**Your objective:** In the excerpt on mixed martial arts fighters below, which school did Stipe Miocic wrestle for?

**Excerpt provided:**
::::::

The most well-rounded heavyweight I’ve ever watched was Stipe Miocic, the Cleveland State wrestler turned fighter and fireman. Stipe’s hands were quick, and a right hand that was often nothing more than an arm punch—no leg behind it at all—would stun the other guy against the cage, and then he’d put the combinations together with a rapid accuracy to get it over with. His big feet were slow, but his movements were precise and he herded the killers he was fighting, like the first time he beat Ngannou when that didn’t even seem possible. When he was younger and his wrestling was really working, a fight could be over if he got his hands on his opponent. He could be knocked down and knocked out—Stefan Struve proved it earlier in his career, as Alistair Overeem, Daniel Cormier, and a revenge-seeking Ngannou would later—but most of the time he came up quickly and his head was clear once he was on his feet. The way he finished Overeem, who had him in trouble, was a thing of beauty.

As a light heavyweight, Maurício “Shogun” Rua was great. He was nimble and cautiously clever, and he dodged and kicked like someone on the soccer pitch. Consciously, he trained to compensate for a lack of hard muscle on his modest frame. It all went south when he came to the UFC and couldn't kick grounded opponents in the head anymore. He had a nice little back-and-forth series with countryman Lyoto Machida, but the triumph associated with finally getting past Machida—supposedly the sport’s next big thing—gave way to getting smashed by Jon Jones, who’d rule the 205-pound class for the next decade.

What Jones did to Rua was an act of vandalism, not even a sporting event. It made me sad, because Rua was a symbol of Pride—the doomed Japanese fight federation we all knew was better—and I immediately disliked Jones because he’d destroyed that symbol.

The style of Aleksei Oleinik, the old boa constrictor, was sneaky. The Ukrainian-born Russophile knew all the moves, and he seemed to be in a permanent ambush waiting for his man to make a mistake. If you were a grappler like Fabrício Werdum or a wrestler like Jared Rosholt, he could beat you with his awkward striking, and if you were a striker like Travis Browne he’d just choke you out.

Oleinik never seemed to be beating up on the other guy. He was always bleeding, sometimes a minute into the first round, as they harassed him. There was no fury or joy in him—few of the Russian fighters have it—and the casuals demand this of a fighter.

::::::

**Dataset section:**
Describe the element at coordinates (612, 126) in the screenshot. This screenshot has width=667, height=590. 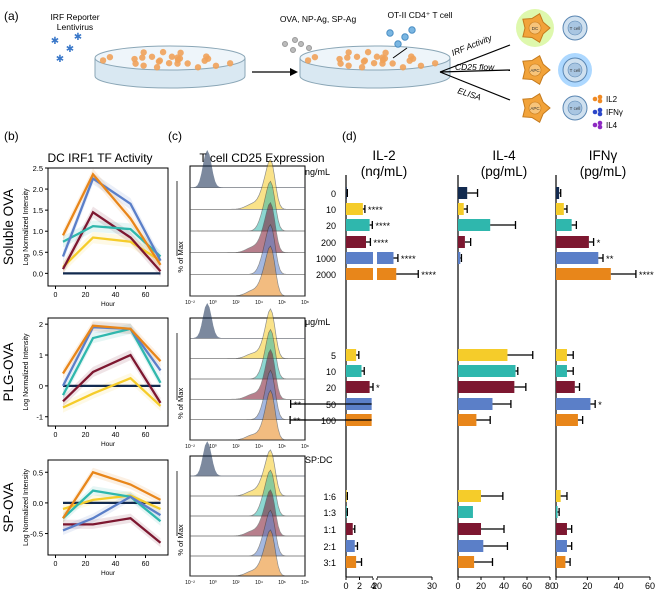
I see `legend-label-IL4: IL4` at that location.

::::::

**Result for this exercise:** Cleveland State